Where does the EP title, “Small-Town Girls and Soft Summer Nights”, stem from?
It is a Frank Sinatra reference. I was listening to a pile of my granddad’s old records and there’s this Frank Sinatra track that has a line in it that says, “When I was 17, it was a very good year for village girls and for small town girls and for soft summer nights”. I became quite fascinated by this phrase, because it felt very evocative of a childhood that you might glorify or fantasise, you know, a sort of version of childhood that may have been present at some times, but certainly wasn’t childhood all the time. It felt sort of Shakespearean and literary, but also youthful and sweet. I just became really obsessed by the concept of the song, which is also about ageing; he basically walks you through the stages of his life and in the end, he’s an old man reflecting on his youth. I thought it was interesting how this very short song encompasses a whole life. So I became quite interested by the idea of growing up and growing down, of reflection and nostalgia. Also art as legacy and how it can stay permanent.

Why is legacy relevant to you?
For this EP it was rooted in my granddad, who passed away around two years ago. His function in my family was as a storyteller. He was a pantomime writer, a big character in the local village community. He was always a champion of me going on stage. Every year, he’d write all male pantomimes that went up in his local community and we’d go and watch them. When he passed away, he left me a set of documents and manuscripts that he’s written, and I think I was thinking subconsciously about the idea that art is something to pass on, to pass down. I was thinking a lot about village life and how that’s how he’d made his mark on this small community, which trickled down into this idea of small town girls and soft summer nights, and how I might fantasise a way of keeping that experience permanent.

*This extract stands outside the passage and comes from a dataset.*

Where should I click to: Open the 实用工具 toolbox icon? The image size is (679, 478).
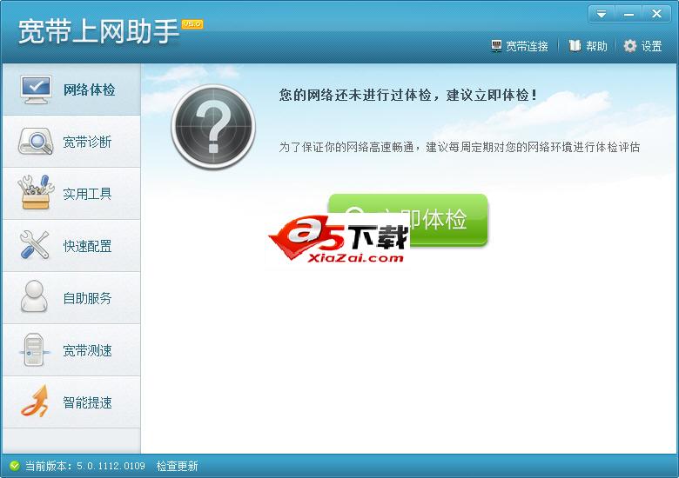(x=36, y=193)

Are you a small town girl?
Yeah, I’m from a small village in West Yorkshire. I would never call myself a small town girl growing up, I was always resistant to the idea that I would stay in my village. I always wanted to leave, to get out to the city. I think that is the juxtaposition that I’ve been writing about – it’s always grass is greener. You’re isolated in a village environment, but your mind can wander, and then you move to the city and you’re still isolated just in a different way.

Where do you want to take your artistry?
I just want to expand the world and expand the sound. I’ve become really fascinated with the way you flesh out music. It’s not just the track, it’s the music video, it is the live performance, it’s taking it to a festival, it’s the writing prose around the track, creating an outfit, creating artwork… I’ve become really interested in that process and I love all of it. I think I’m embarking on a slightly more confident musical process of having spent some time in the industry and figuring out a sound that can be played on stage, at a festival and on the radio. The ambition is to create music that is confident and heard, but coming from a place that is still authentic.